The Transition That Most Freelancers Get Wrong
You started as a freelancer in Bulgaria because it was fast, cheap, and simple. Now your income has grown, you need liability protection, or clients are asking for a legal entity. Time to switch to an EOOD (single-member limited liability company). The problem: most guides treat this as "register an EOOD and you are done." In reality, the transition involves eight distinct steps across three different government bodies, and getting the sequence wrong creates tax headaches that take months to unwind.
This guide covers the complete process: when the switch makes financial sense, the exact steps in the right order, what happens to your VAT registration, how to handle client contracts, and the social security rules during the overlap period. Every procedure and deadline referenced here has been verified against current Bulgarian law and NRA requirements.
When to Make the Switch
The decision to convert from freelancer to EOOD is driven by three factors: income level, liability needs, and growth plans. For a detailed numerical comparison at six income levels, see our freelancer vs EOOD income threshold analysis. Here is the summary framework:
Income Threshold
The freelancer's 7.5% effective income tax looks better than the EOOD's 15% combined rate (10% CIT + 5% dividend withholding). But that comparison ignores social security. Freelancers owe approximately 31.3% in social security contributions on their actual net income (after the 25% automatic deduction), recalculated annually. EOOD owners pay social security only on their minimum salary of EUR 620.20 per month. Above approximately EUR 3,000/month in gross income, the EOOD typically delivers higher take-home pay once you account for the social security reconciliation.
Liability Protection
As a freelancer (svobodna profesiya), you are personally liable for all obligations arising from your activity — with your entire personal estate. An EOOD limits liability to the company's assets only. If you are taking on larger contracts, working with enterprise clients, or operating in any area with litigation risk, the EOOD structure becomes essential regardless of tax math.
Growth Plans
An EOOD can hire employees, retain earnings at just 10% CIT (deferring the 5% dividend tax), build a sellable business asset, and present a professional legal entity to clients and partners. A freelancer cannot do any of these things. If you plan to scale beyond solo work, the EOOD is the only viable path. For more on running multiple entities, see our guide on owning two companies in Bulgaria.
Step-by-Step: The Transition Process
The full transition takes 3-4 weeks if executed efficiently. Here are the eight steps in the correct sequence:
Step 1: Register the EOOD (3-5 business days)

Given information:

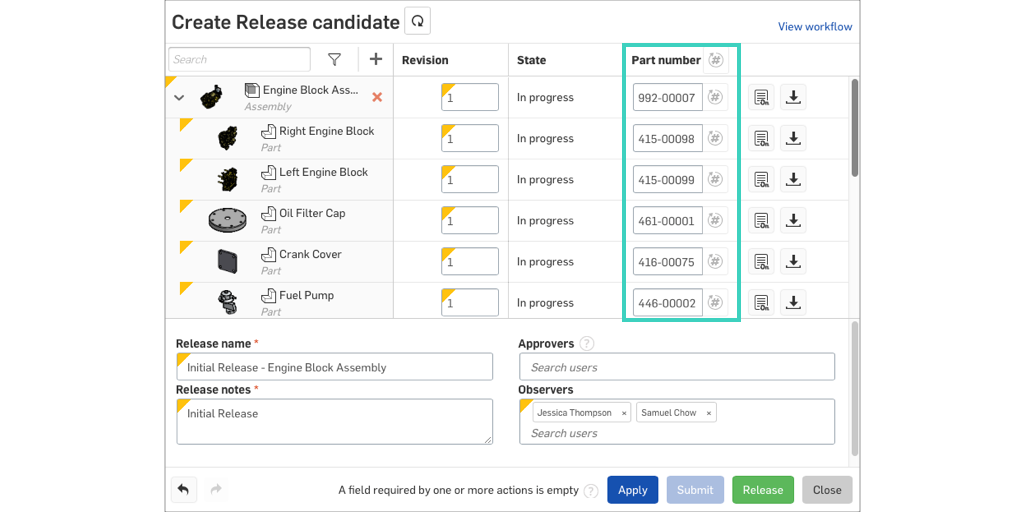The height and width of the screenshot is (512, 1024).
Task: Click help icon next to Approvers label
Action: (x=587, y=344)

Exercise requirements: Reproduce, word for word, the portion of the freelancer-to-EOOD guide from "Step-by-Step: The Transition" up to and including "(3-5 business days)".

Result for this task:
Step-by-Step: The Transition Process
The full transition takes 3-4 weeks if executed efficiently. Here are the eight steps in the correct sequence:
Step 1: Register the EOOD (3-5 business days)